FIG. 3 is a sectional view of an essential part showing an example of a solid-state imaging device using a conventional VOD structure. In this example, the P-type well region 2 is formed on the surface of the N-type semiconductor substrate 1 by utilizing lateral diffusion so that the impurity concentration is partially low and the junction is shallow.

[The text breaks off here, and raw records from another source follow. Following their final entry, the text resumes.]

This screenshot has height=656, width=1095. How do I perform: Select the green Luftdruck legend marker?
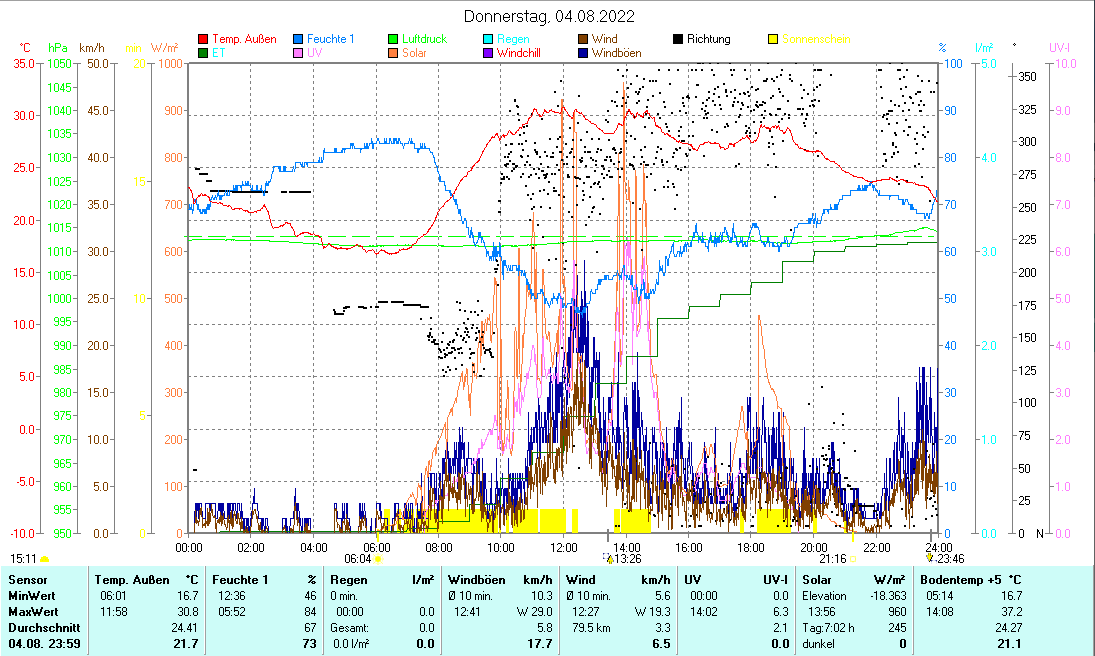[394, 39]
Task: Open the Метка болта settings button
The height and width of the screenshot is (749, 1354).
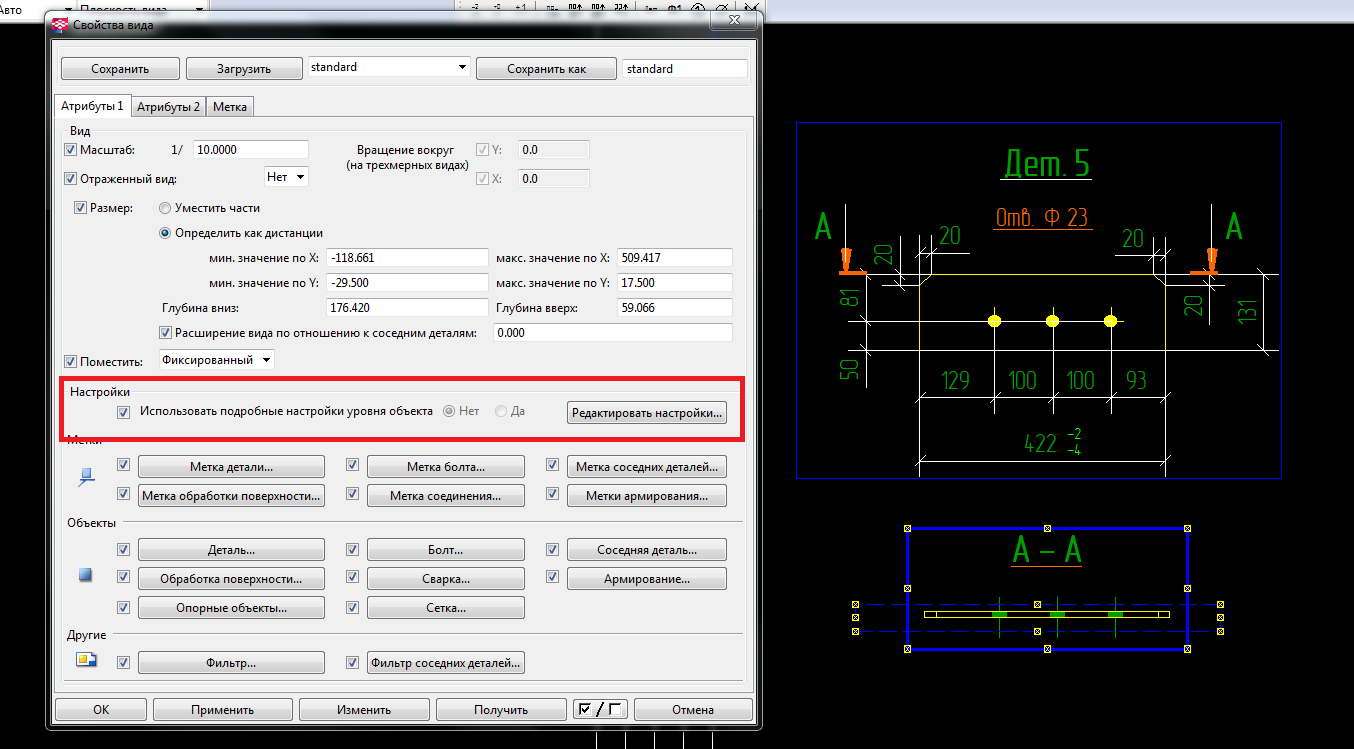Action: [x=445, y=467]
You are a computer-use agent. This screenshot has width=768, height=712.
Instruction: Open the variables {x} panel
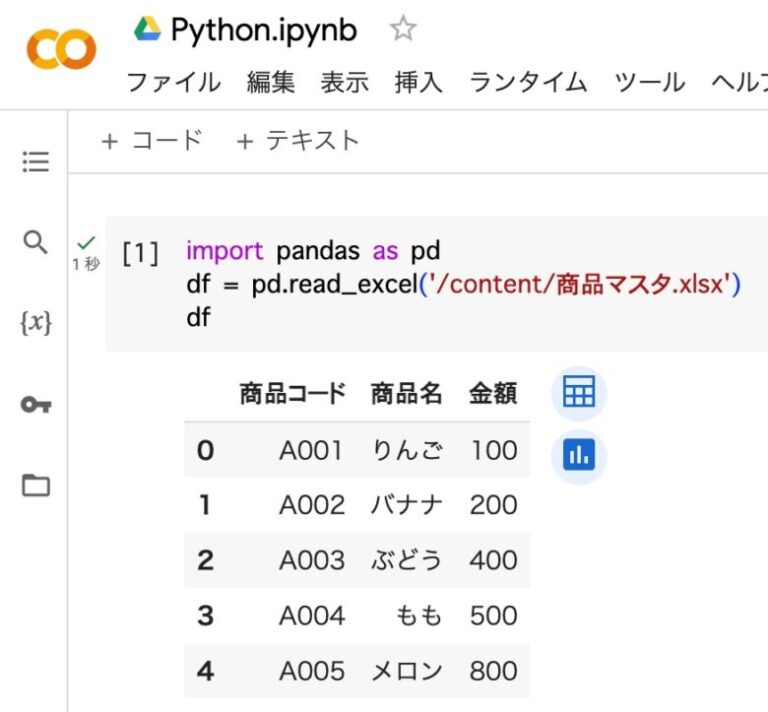[x=36, y=323]

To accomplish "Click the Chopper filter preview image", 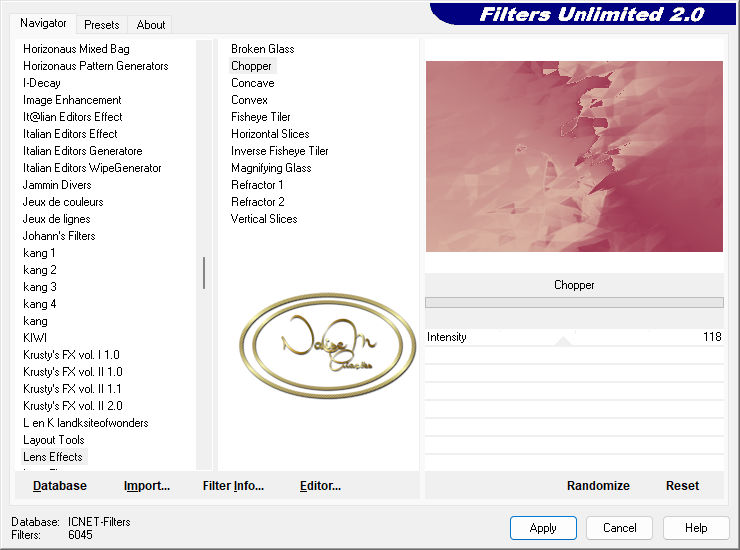I will click(x=574, y=156).
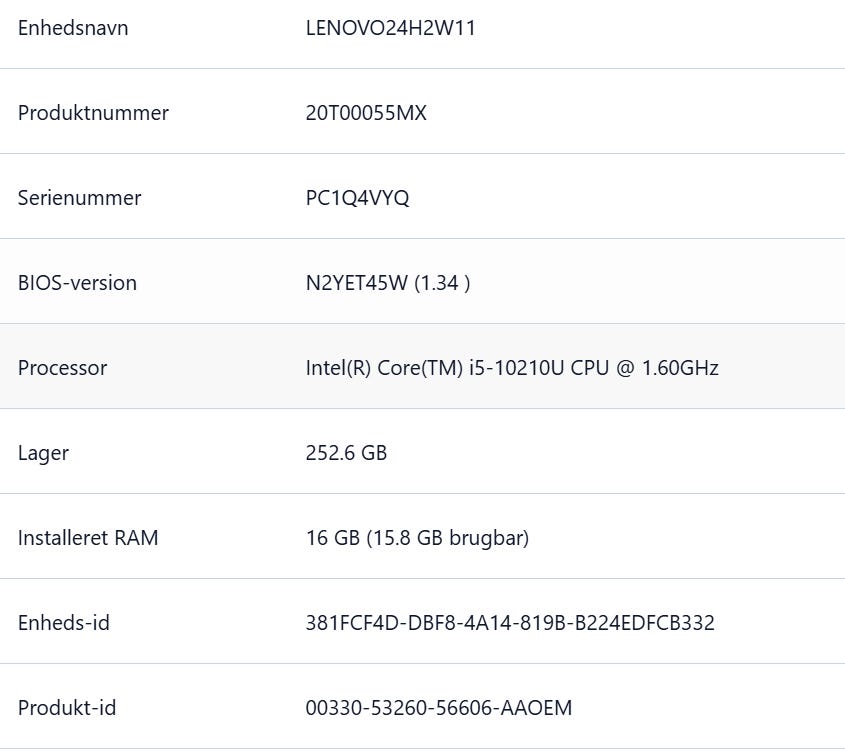Click the Enheds-id label
This screenshot has width=845, height=756.
click(x=64, y=623)
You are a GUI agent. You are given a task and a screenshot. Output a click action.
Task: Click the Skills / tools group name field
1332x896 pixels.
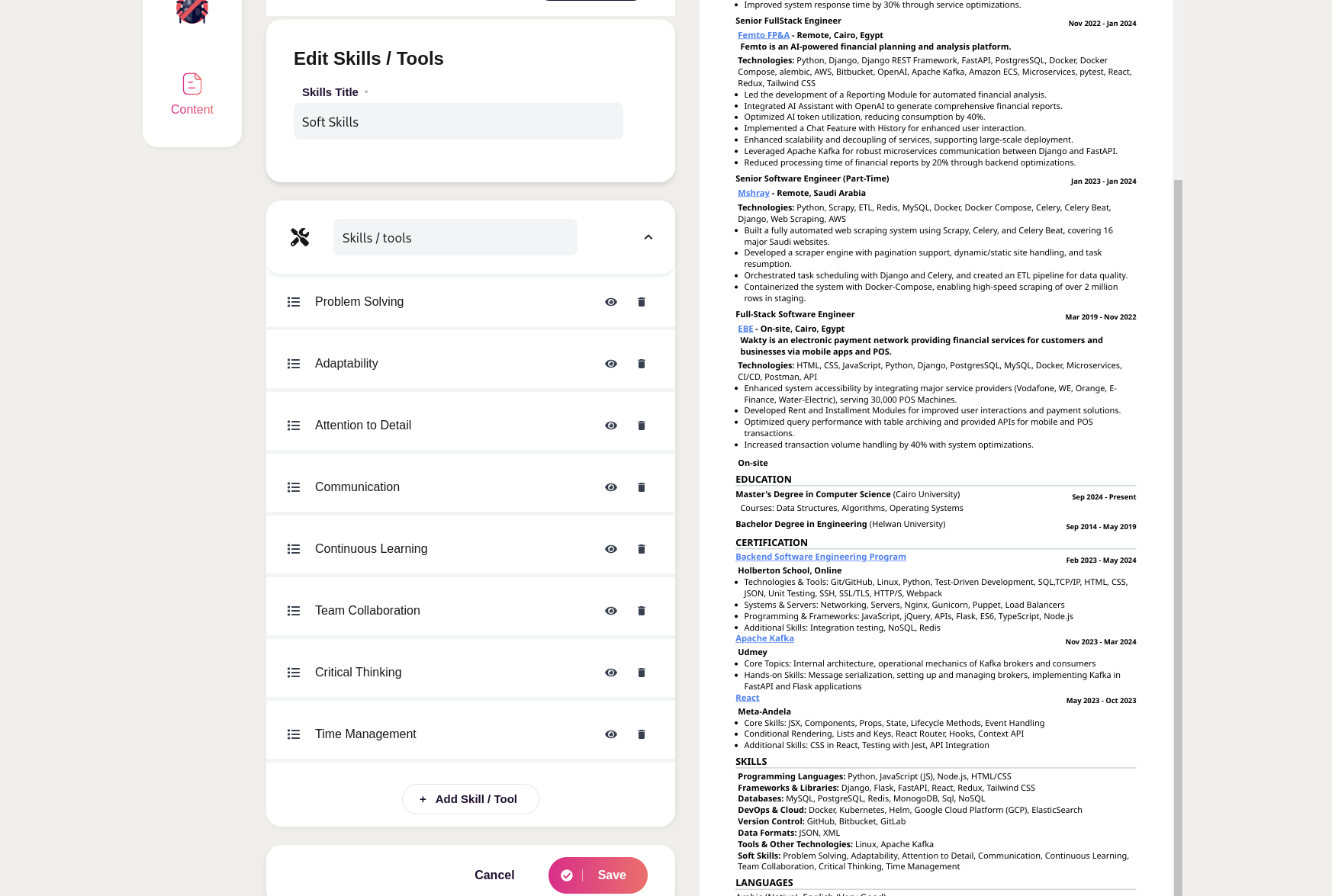[455, 237]
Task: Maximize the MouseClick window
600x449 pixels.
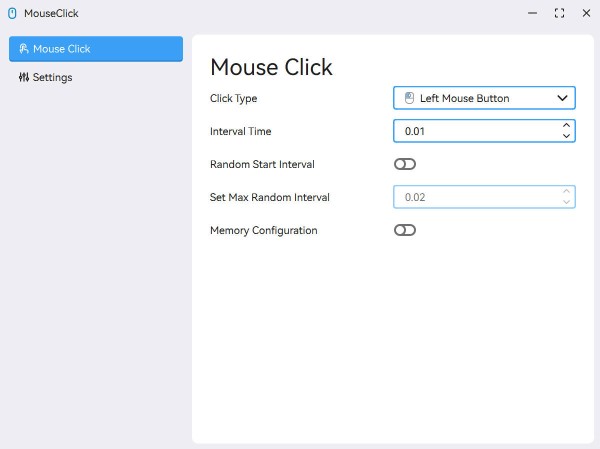Action: [x=559, y=13]
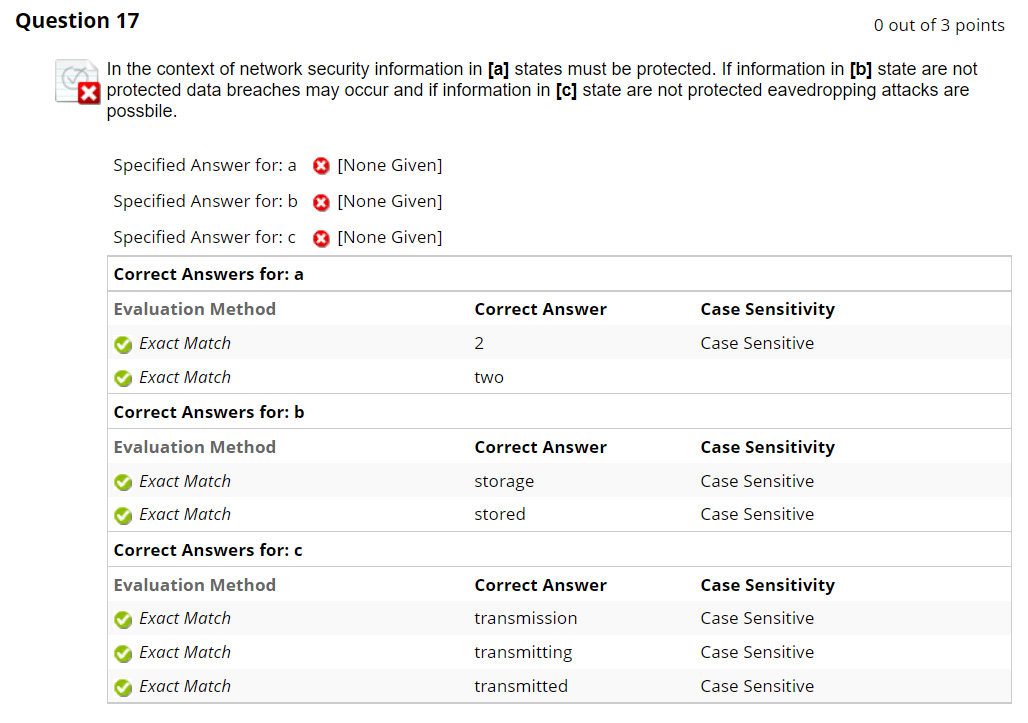The height and width of the screenshot is (723, 1028).
Task: Click the '0 out of 3 points' score
Action: pyautogui.click(x=939, y=26)
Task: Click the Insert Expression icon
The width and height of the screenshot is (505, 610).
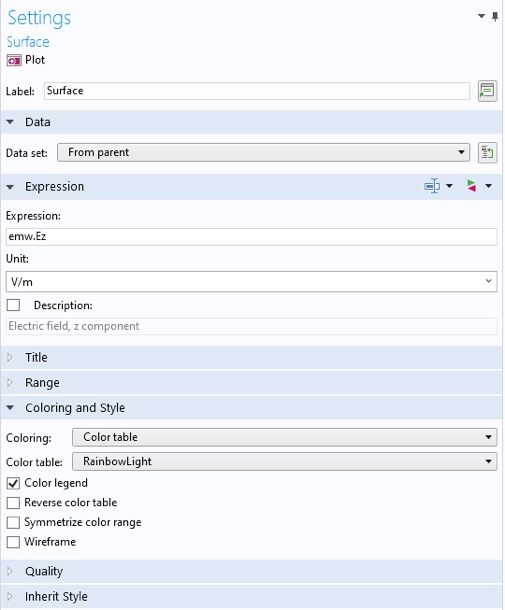Action: (x=432, y=186)
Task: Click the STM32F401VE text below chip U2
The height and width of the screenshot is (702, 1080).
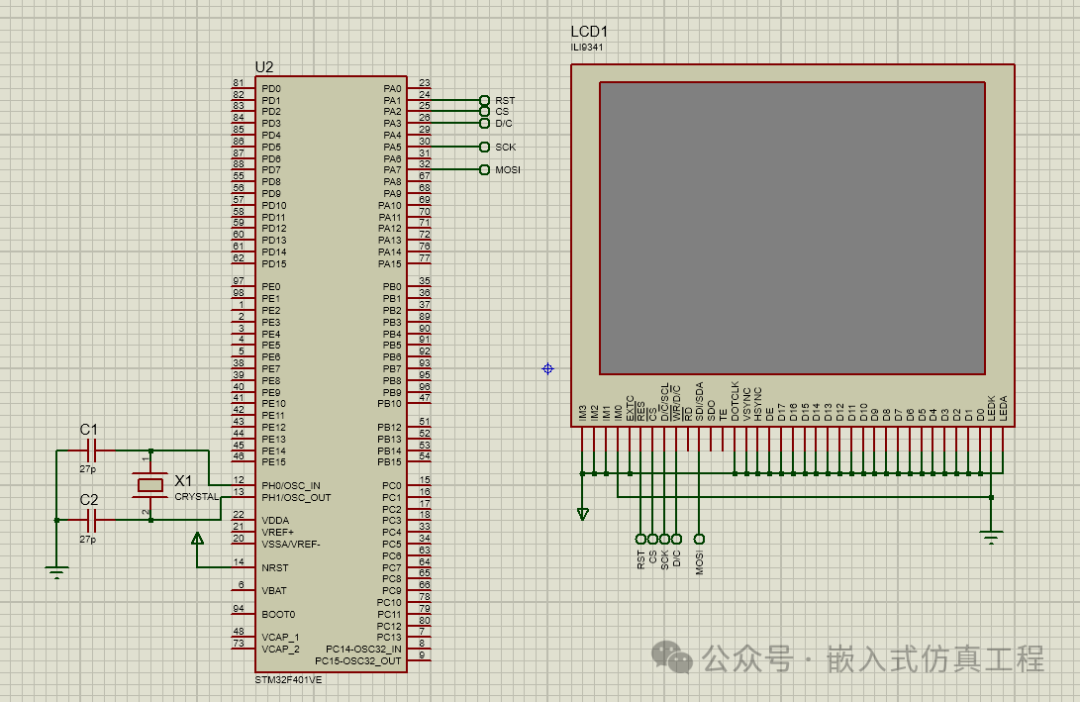Action: [x=287, y=679]
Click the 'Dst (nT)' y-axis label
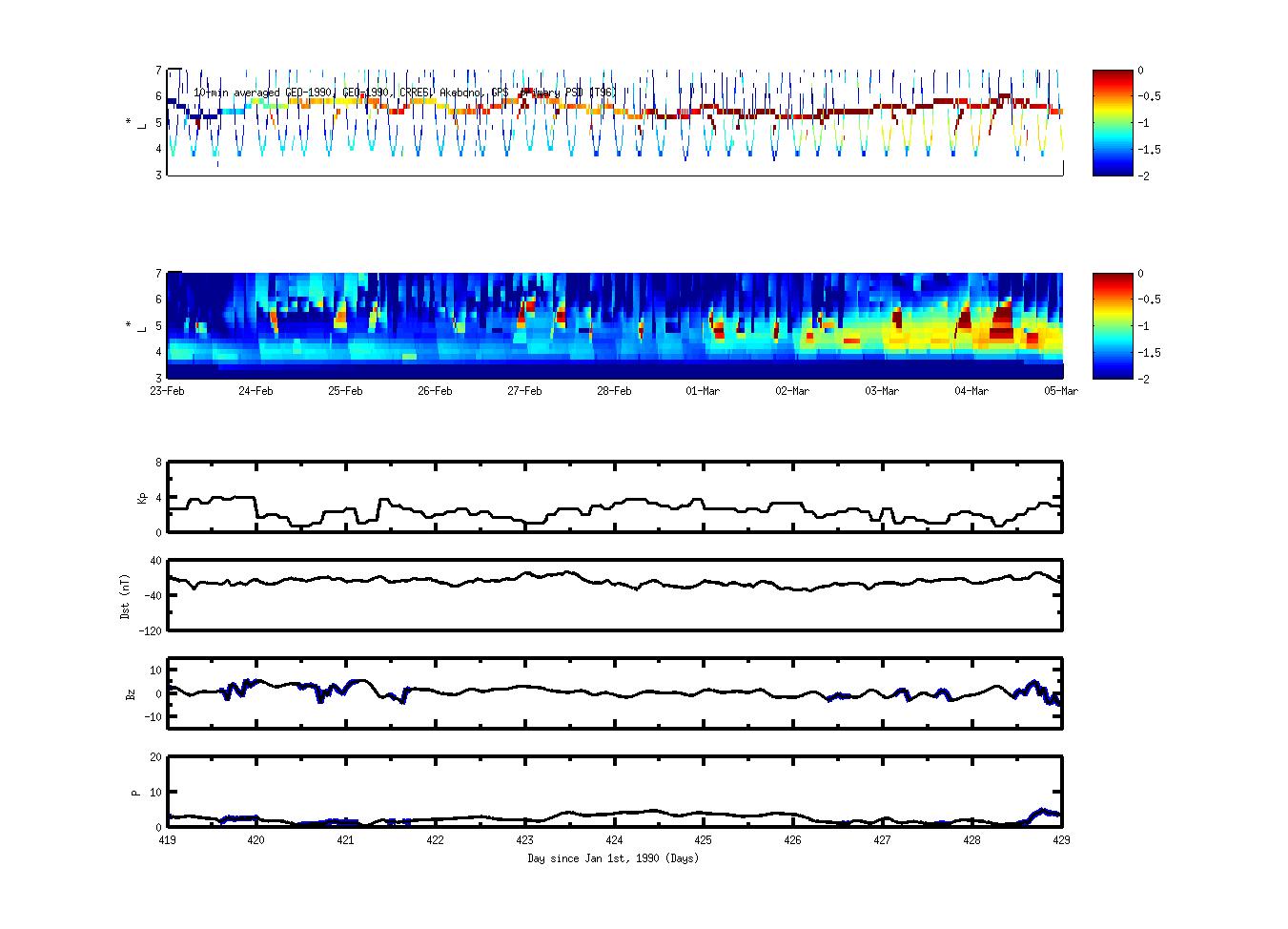Screen dimensions: 1288x929 coord(125,596)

The photodiode 3 includes an N-type region 5 and a P-type well region 2 formed on the surface of a shallow junction with a low impurity concentration in the P-type well region 2.

The charge transfer section 4 includes a buried channel type CC formed by a polysilicon transfer electrode 9 formed on the surface of the semiconductor substrate 1 via an insulating film 7 and an N-type charge transfer region 6 formed below the electrode.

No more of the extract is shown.